Xiaodan Liang is currently a Project Scientist in Machine Learning Department at the Carnegie Mellon University, working with Prof. Eric Xing. She received her Ph.D. degree from Sun Yat-sen University in 2016. She has served as a program committee member at AAAI 2017 and CVPR 2017, IJCAI 2017. She has published over 40 cutting-edge papers on the human-related analysis including the human parsing, pedestrian detection and instance segmentation, 2D/3D human pose estimation and activity recognition, and weakly-supervised and few-shot learning. She and her collaborators has also published the largest human parsing dataset to advance the research on human understanding and successfully organized the 1st Look Into Person (LIP) workshop and challenge on CVPR 2017
Si Liu is now an Associate Professor in School of Computer Science and Engineering, Beihang University. She used to be a Research Fellow at the Department of Electrical and Computer Engineering, National University of Singapore (NUS). She obtained PhD degree from Institute of Automation, Chinese Academy of Sciences (CASIA) in 2012. She obtained Bachelor degree from Experimental Class of Beijing Institute of Technology (BIT). Her current research interests include attribute prediction, object detection and image parsing. She is also interested in the applications, such as makeup and clothes recommendation, online product retrieval. She received the Best Paper Awards from ACM MM’13, Best Demo Awards from ACM MM.
Liang Lin is the Executive Director of SenseTime Research and a full Professor of Sun Yat-sen University. He currently leads the SenseTime R & D teams to develop cutting-edges and deliverable solutions on computer vision, data analysis, and intelligent robotic systems.
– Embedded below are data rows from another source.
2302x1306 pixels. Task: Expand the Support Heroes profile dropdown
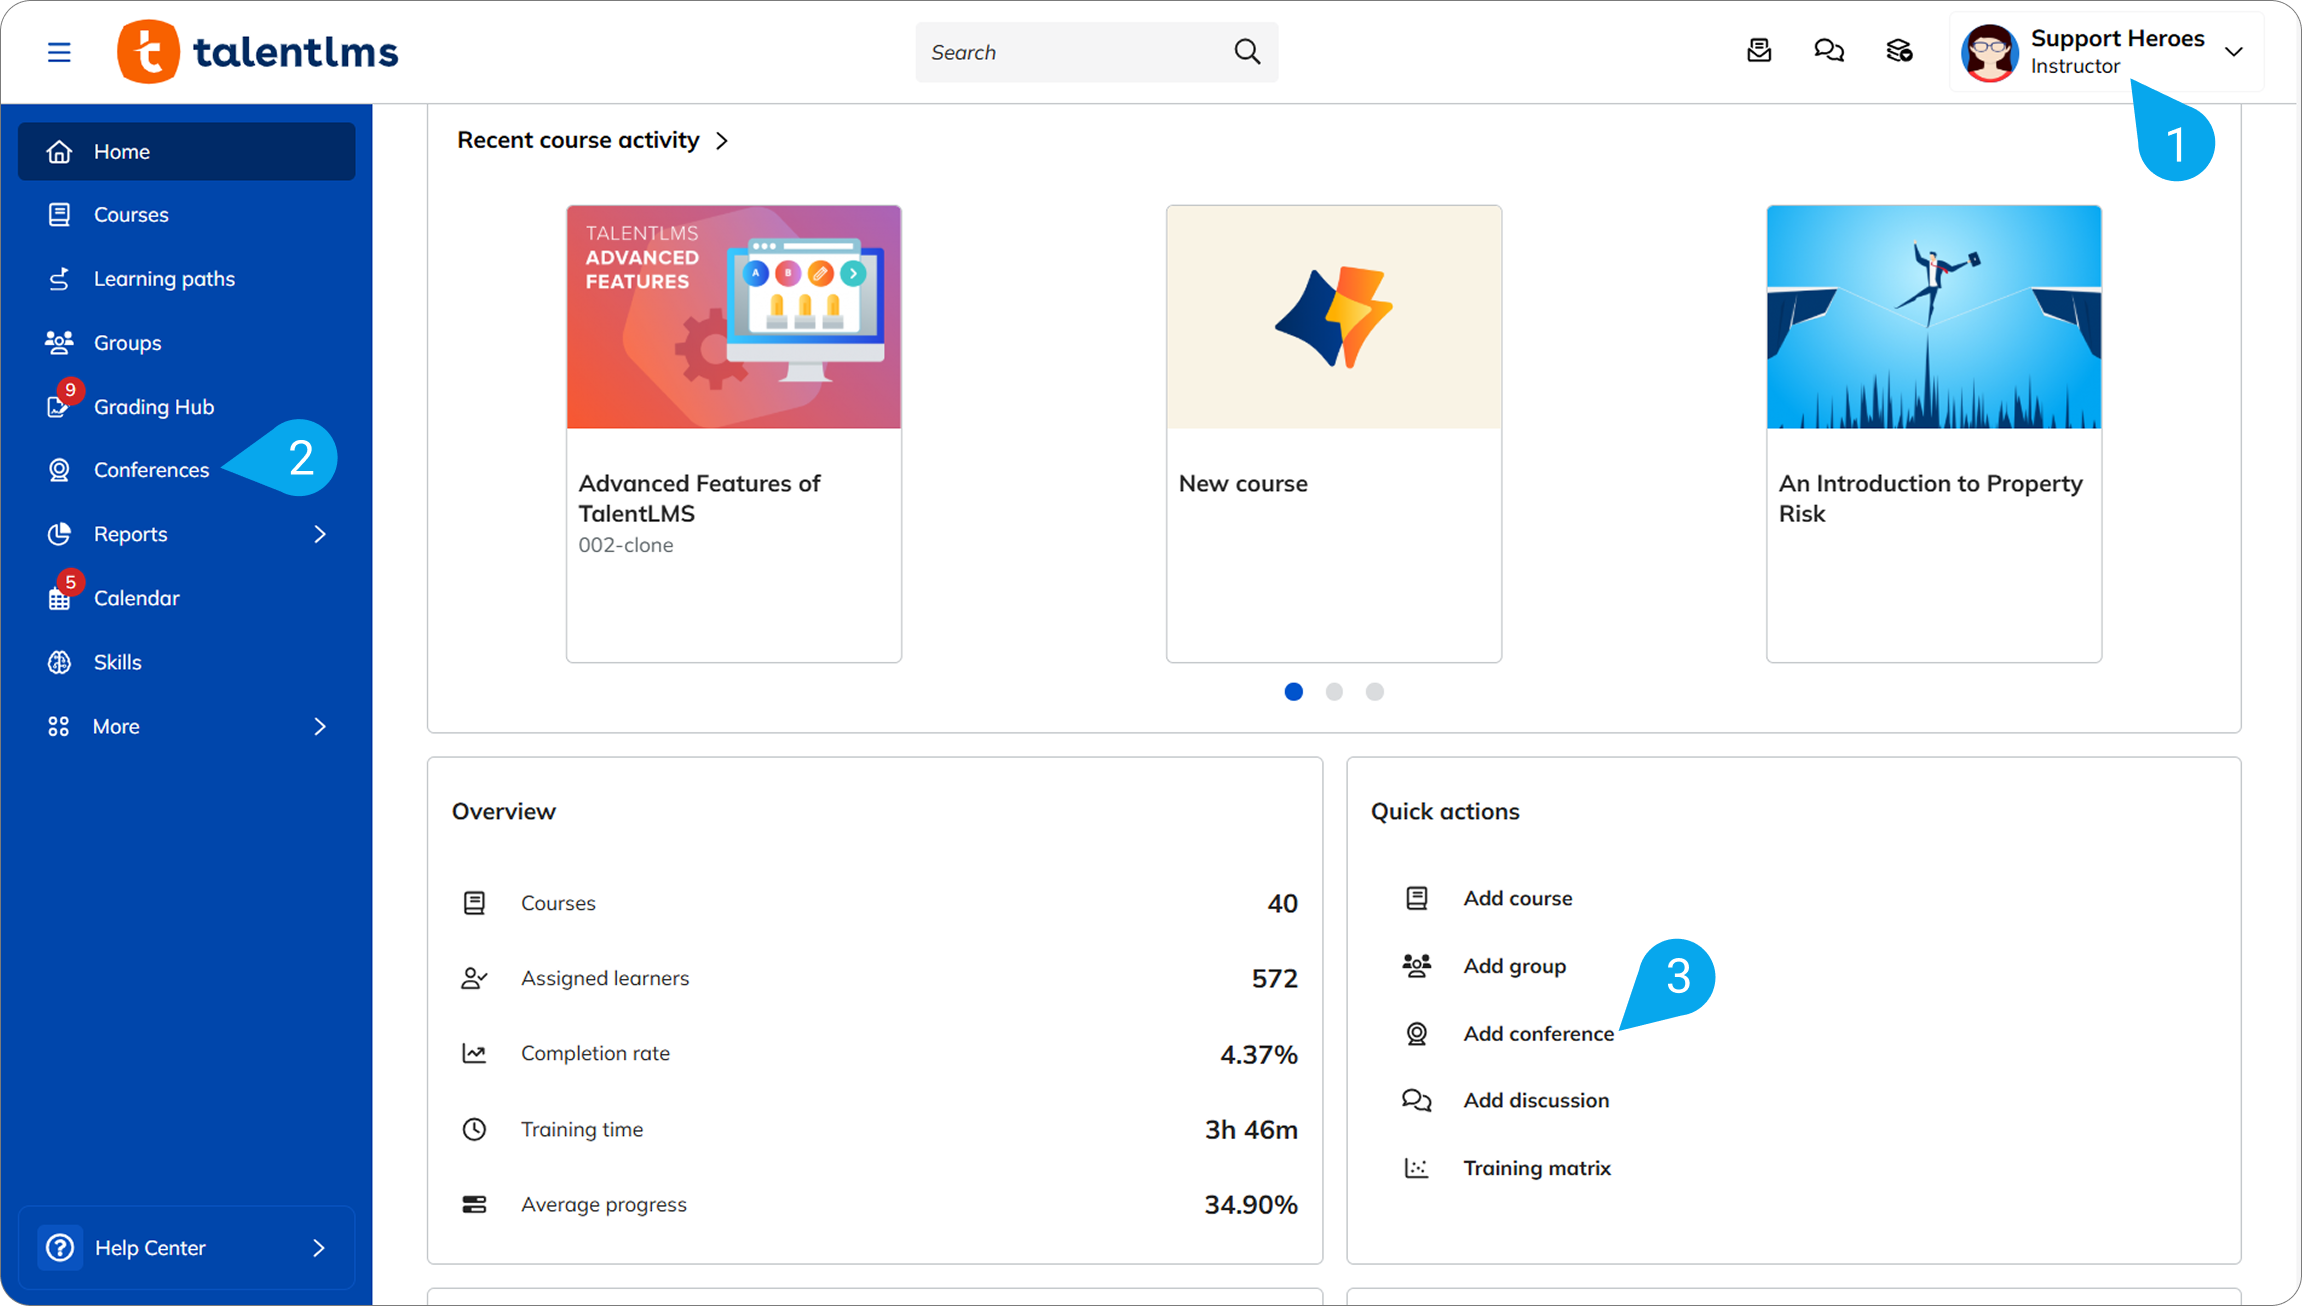click(2234, 52)
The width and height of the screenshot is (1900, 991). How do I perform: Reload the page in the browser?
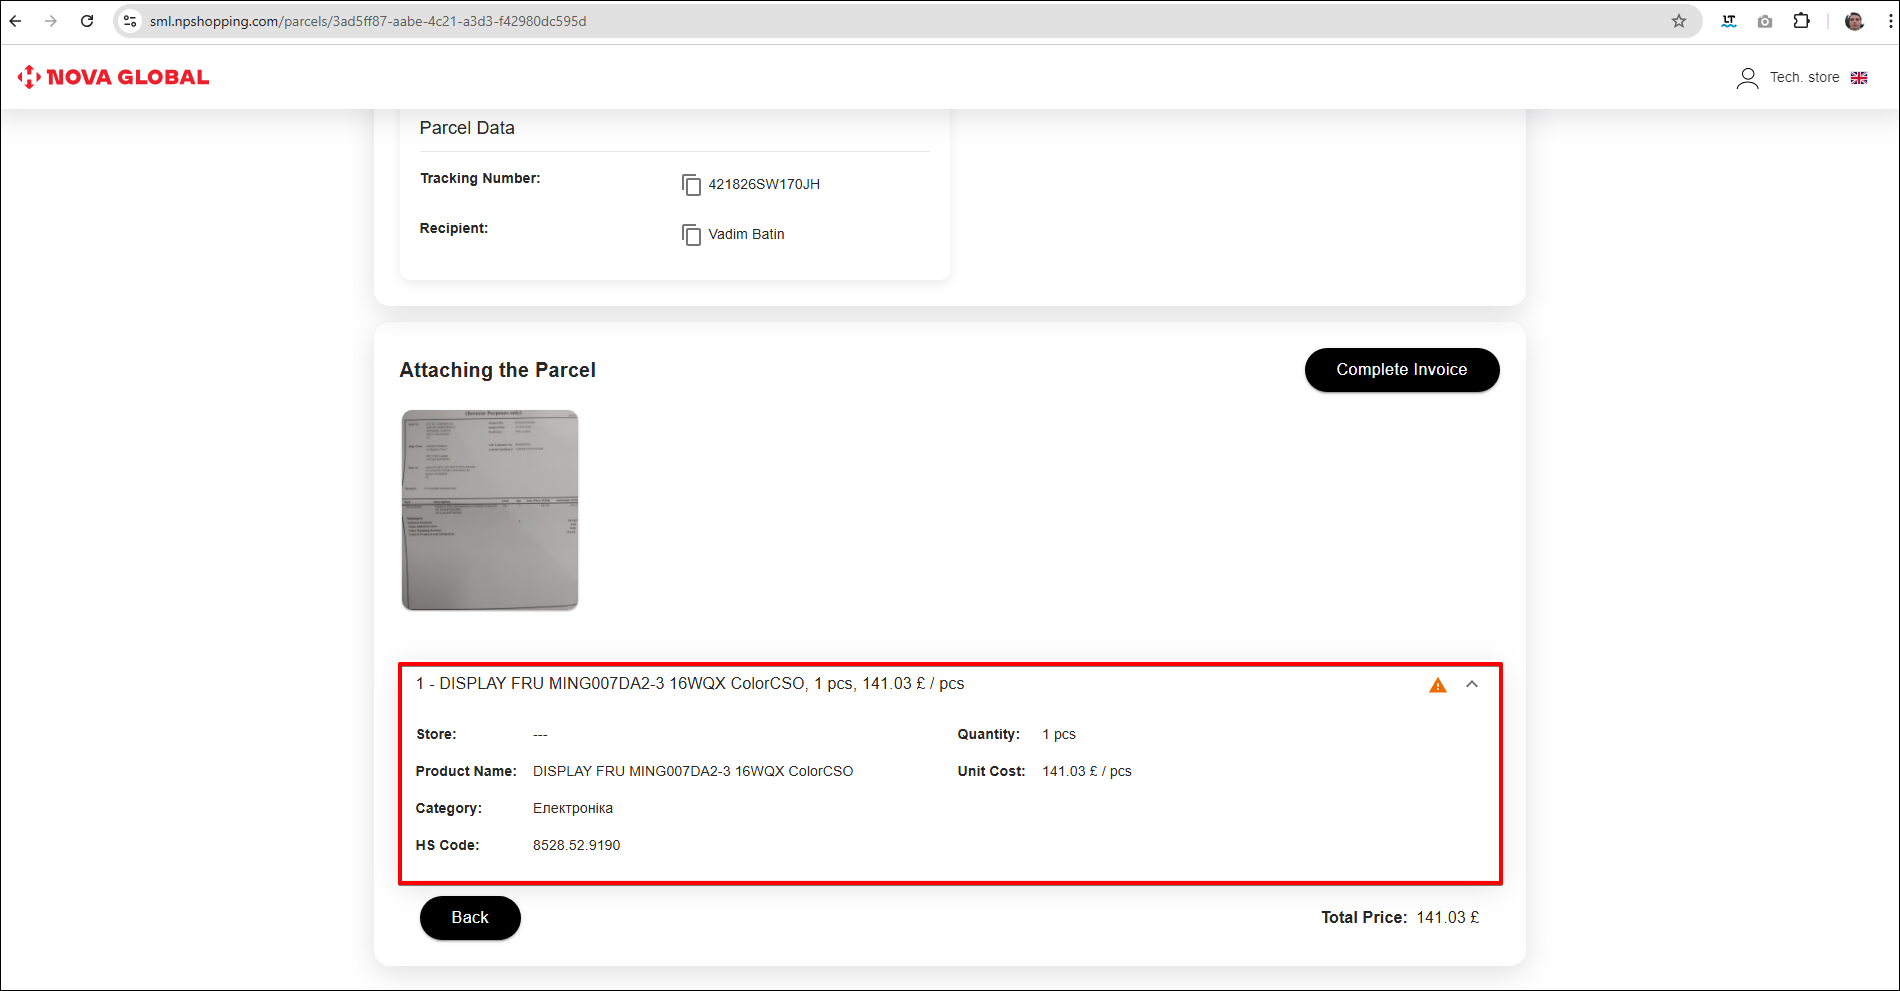click(x=87, y=21)
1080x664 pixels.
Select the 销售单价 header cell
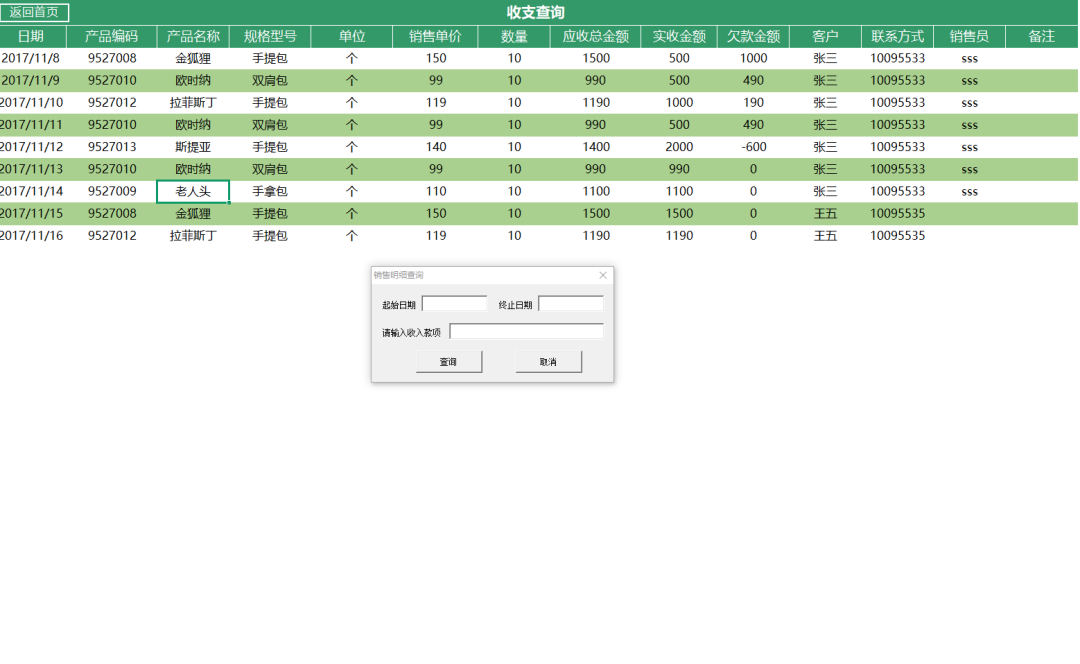435,37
He has authorized and co-authorized on more than 100 papers in top-tier academic journals and conferences (e.g., 15 papers in TPAMI/IJCV). He has been serving as an Associate Editor of IEEE Trans. Human-Machine Systems. He served as an Area Chair for numerous conferences such as CVPR, ICME, ACCV, ICMR. He was the recipient of Best Paper Dimond Award in IEEE ICME 2017, Best Paper Runners-Up Award in ACM NPAR 2010, Google Faculty Award in 2012, Best Student Paper Award in IEEE ICME 2014, and Hong Kong Scholars Award in 2014. He is a Fellow of IET.